───── Given entries
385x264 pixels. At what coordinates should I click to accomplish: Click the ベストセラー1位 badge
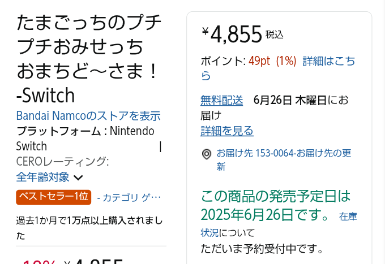53,197
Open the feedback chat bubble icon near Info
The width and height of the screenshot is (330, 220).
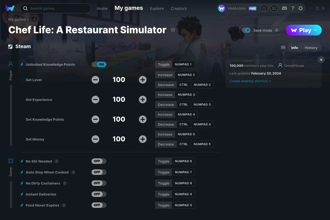click(x=283, y=48)
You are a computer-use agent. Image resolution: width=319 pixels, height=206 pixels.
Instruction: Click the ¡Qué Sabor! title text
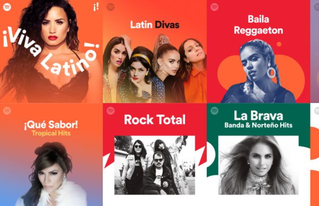point(51,124)
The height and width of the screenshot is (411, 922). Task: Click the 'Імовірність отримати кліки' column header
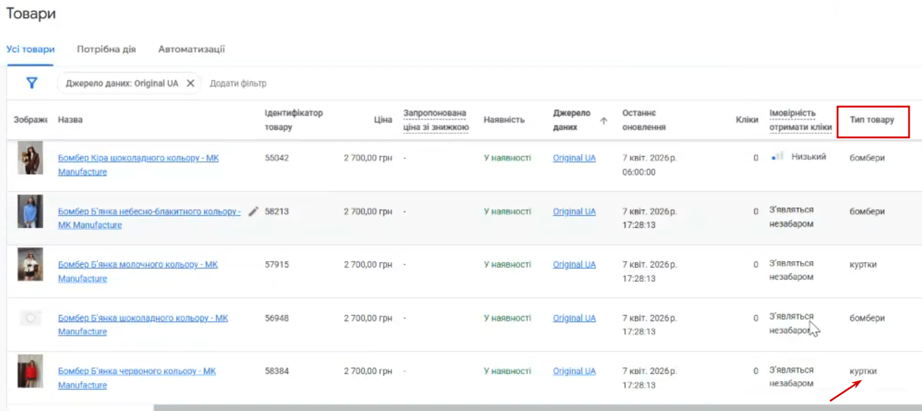[x=800, y=120]
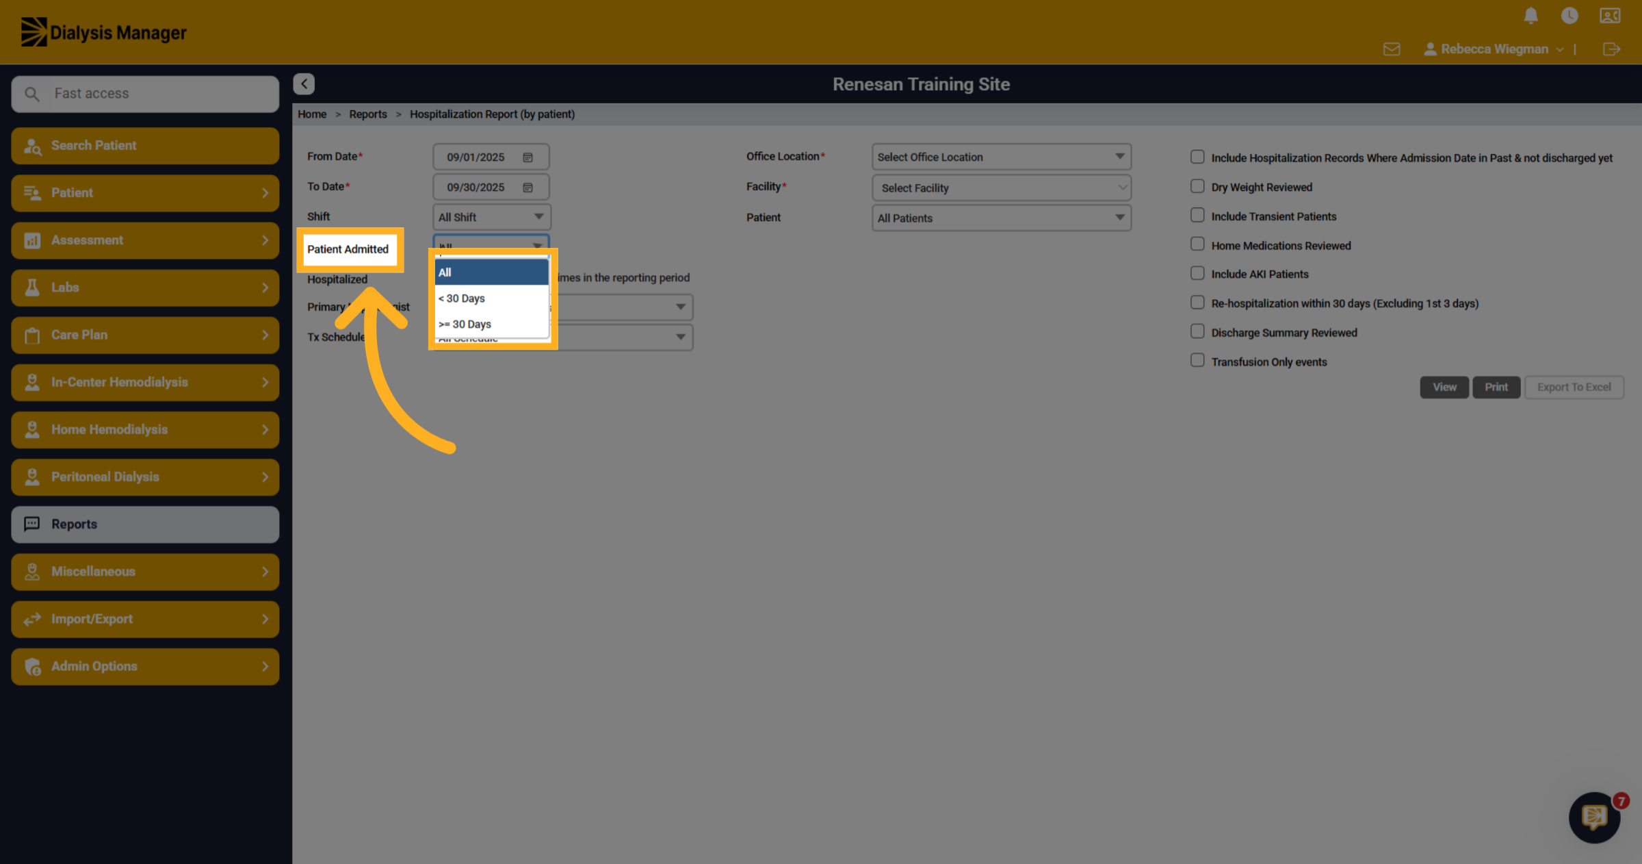
Task: Open the mail envelope icon
Action: point(1392,49)
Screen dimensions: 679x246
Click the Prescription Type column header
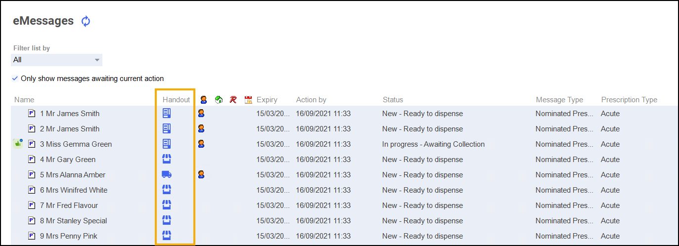[629, 100]
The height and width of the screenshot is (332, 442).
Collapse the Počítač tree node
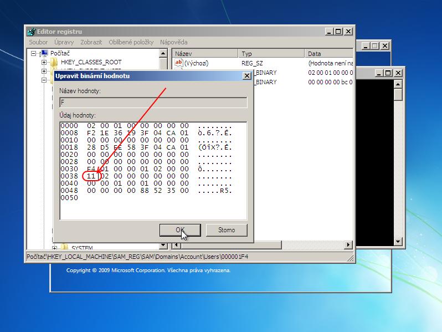(x=34, y=53)
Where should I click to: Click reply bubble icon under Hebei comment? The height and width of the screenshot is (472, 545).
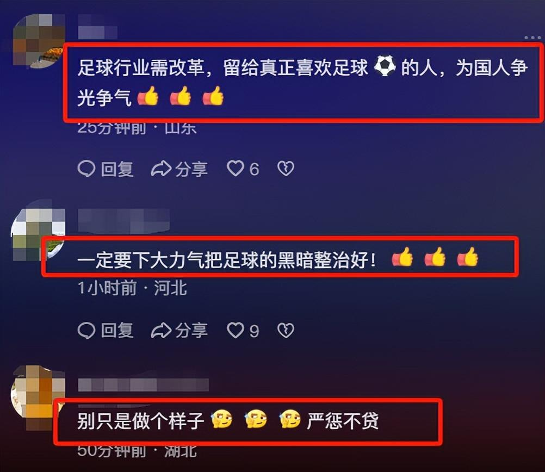point(86,330)
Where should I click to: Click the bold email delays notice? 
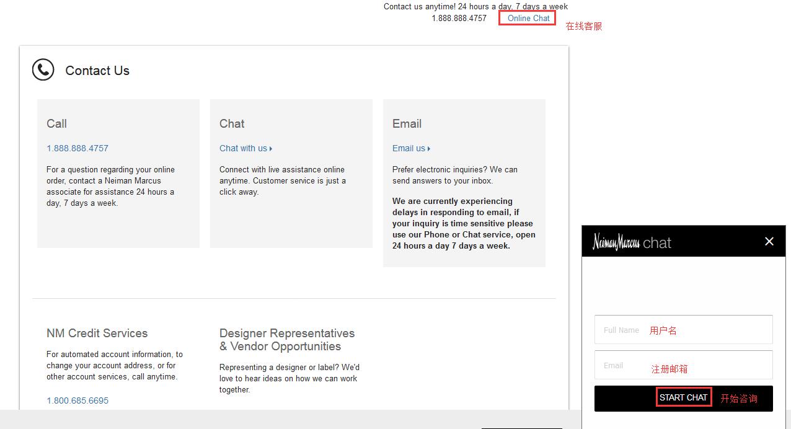pyautogui.click(x=463, y=223)
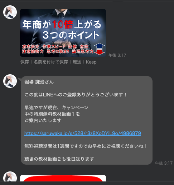This screenshot has width=174, height=185.
Task: Save the image to Keep
Action: pos(91,62)

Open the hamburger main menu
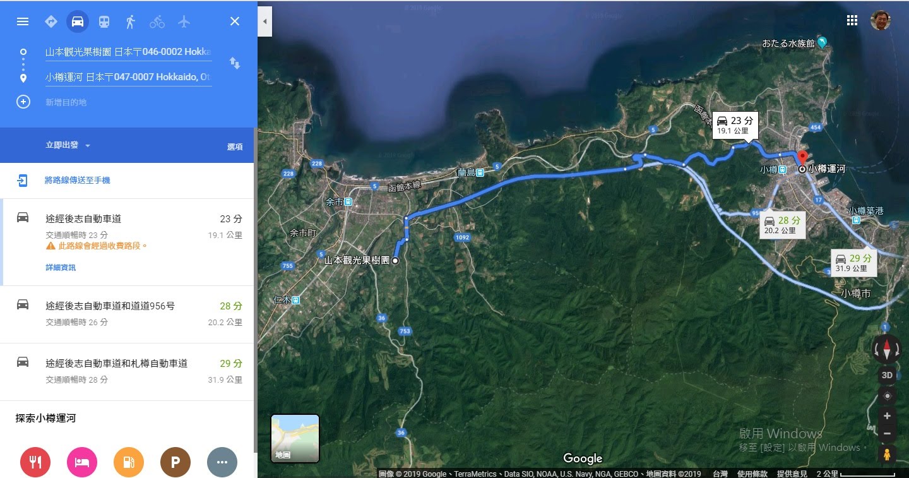(23, 21)
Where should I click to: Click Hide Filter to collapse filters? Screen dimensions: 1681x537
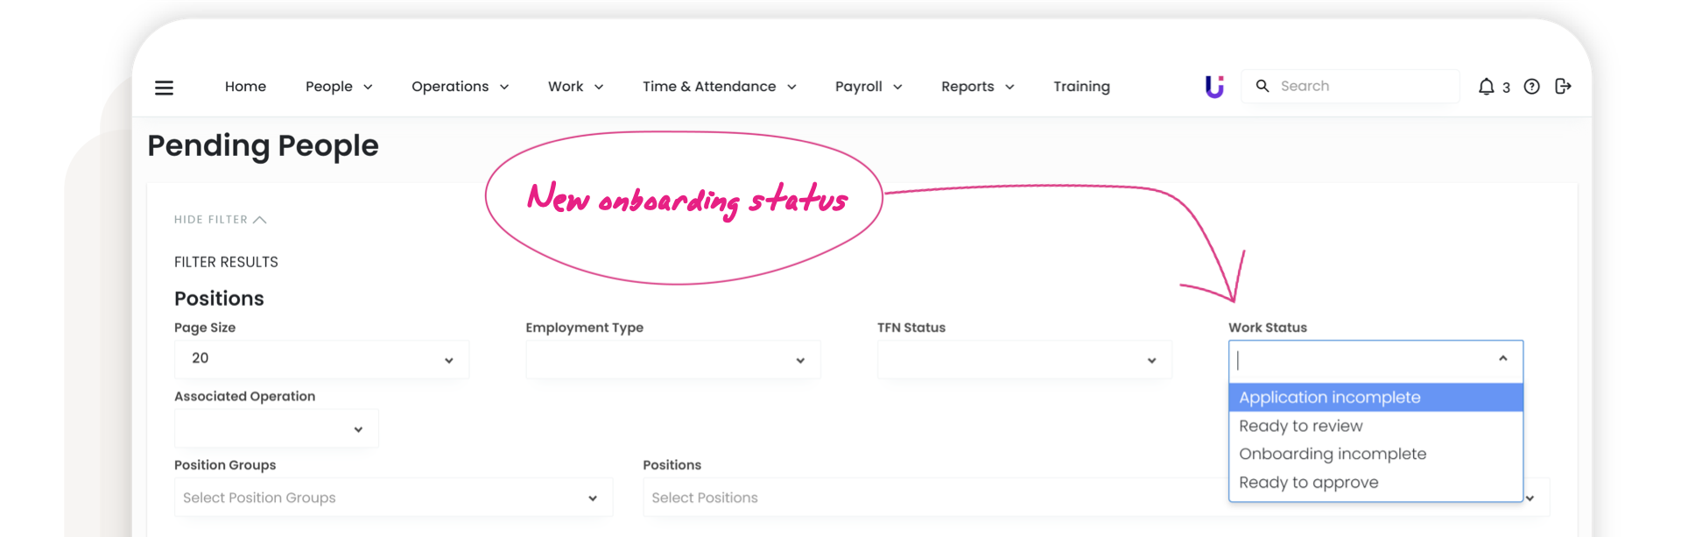point(220,220)
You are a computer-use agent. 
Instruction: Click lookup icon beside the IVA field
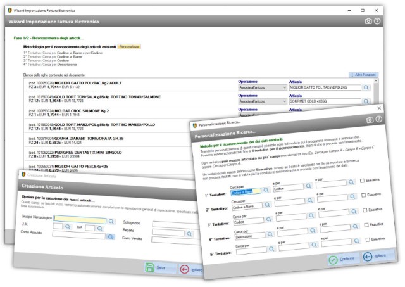pyautogui.click(x=101, y=227)
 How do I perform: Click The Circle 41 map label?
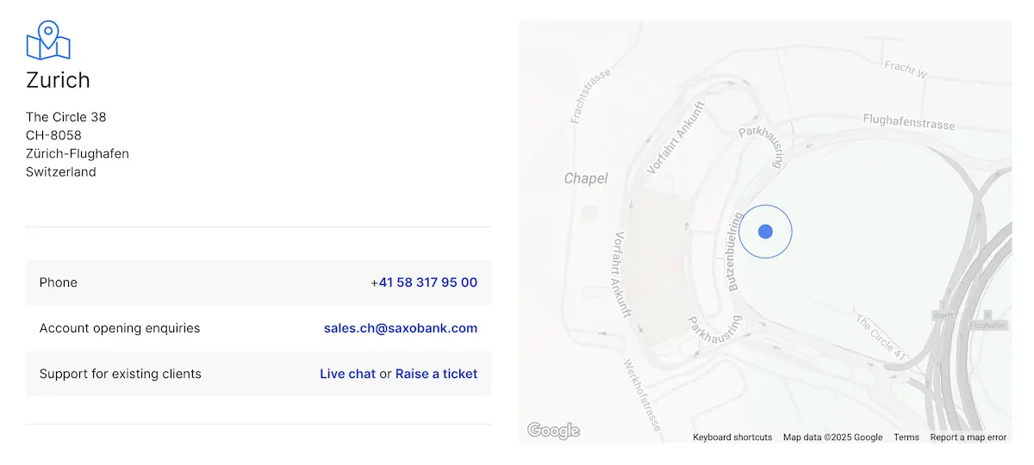click(882, 337)
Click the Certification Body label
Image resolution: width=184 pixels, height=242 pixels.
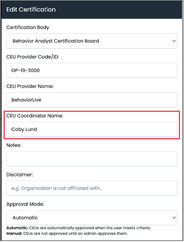point(28,27)
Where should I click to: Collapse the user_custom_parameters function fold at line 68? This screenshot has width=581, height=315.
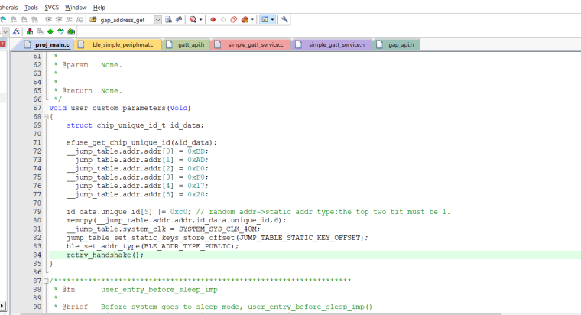click(45, 117)
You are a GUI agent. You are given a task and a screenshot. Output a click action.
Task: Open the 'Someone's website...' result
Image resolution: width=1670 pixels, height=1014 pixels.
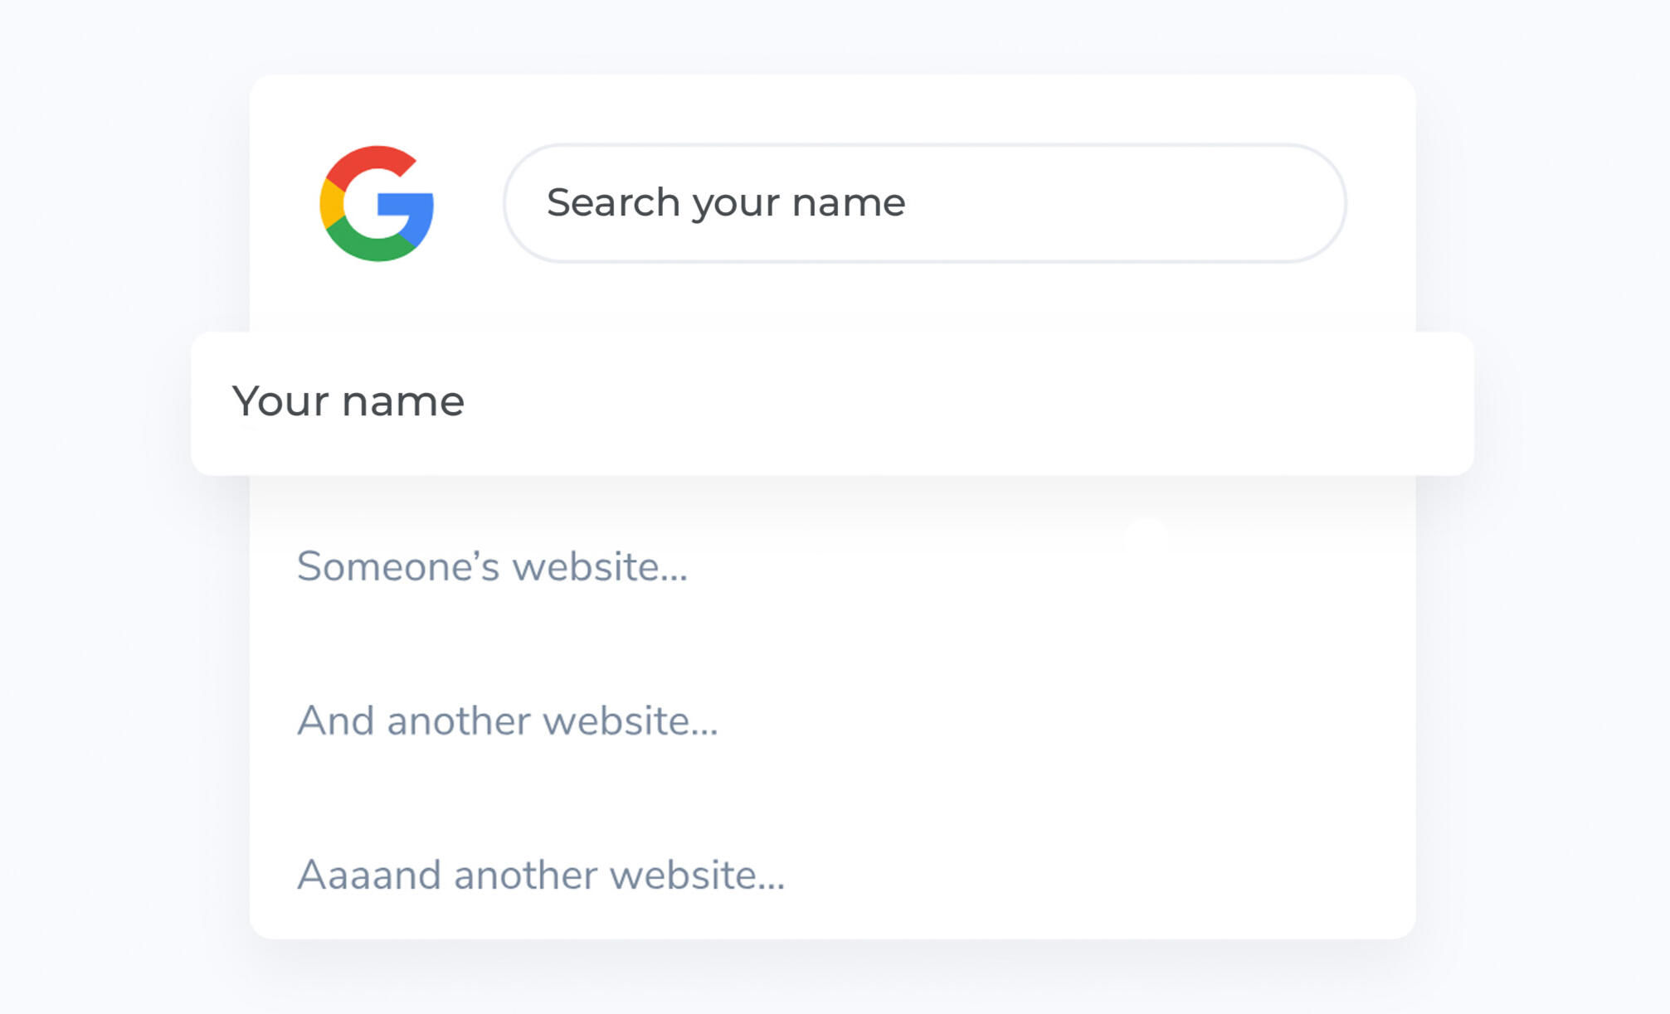click(492, 567)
──────────
**Problem details:**
No picture belongs in the answer; the rest of the records must be repeated exactly.

**Response below:**
385x264 pixels. At what coordinates should I click to accomplish: Click the ベストセラー1位 badge
53,197
Open the feedback chat bubble icon near Info
The width and height of the screenshot is (330, 220).
click(x=283, y=48)
You are a computer-use agent. Image resolution: width=319 pixels, height=206 pixels.
Instruction: Click the ¡Qué Sabor! title text
point(51,124)
The height and width of the screenshot is (411, 922). Task: Click the 'Імовірність отримати кліки' column header
[x=800, y=120]
Task: Open the mail envelope icon
Action: point(1392,49)
Screen dimensions: 679x246
Click the Prescription Type column header
[629, 100]
The height and width of the screenshot is (332, 442).
Collapse the Počítač tree node
(x=34, y=53)
Where should I click to: Click reply bubble icon under Hebei comment? The height and width of the screenshot is (472, 545).
point(86,330)
Where should I click to: Click the bold email delays notice? 
pyautogui.click(x=463, y=223)
This screenshot has width=174, height=185.
Task: Save the image to Keep
Action: pos(91,62)

Open the hamburger main menu
(23, 21)
Where should I click to: Click Hide Filter to collapse filters? Screen dimensions: 1681x537
point(220,220)
You are a computer-use agent. 
Instruction: Click lookup icon beside the IVA field
pyautogui.click(x=101, y=227)
 How do I perform: Click The Circle 41 map label?
click(882, 337)
Click the Certification Body label
Image resolution: width=184 pixels, height=242 pixels.
point(28,27)
Where should I click to: Collapse the user_custom_parameters function fold at line 68? This screenshot has width=581, height=315.
click(45, 117)
You are a GUI agent. You are given a task and a screenshot. Output a click action.
Task: Open the 'Someone's website...' result
Image resolution: width=1670 pixels, height=1014 pixels.
click(492, 567)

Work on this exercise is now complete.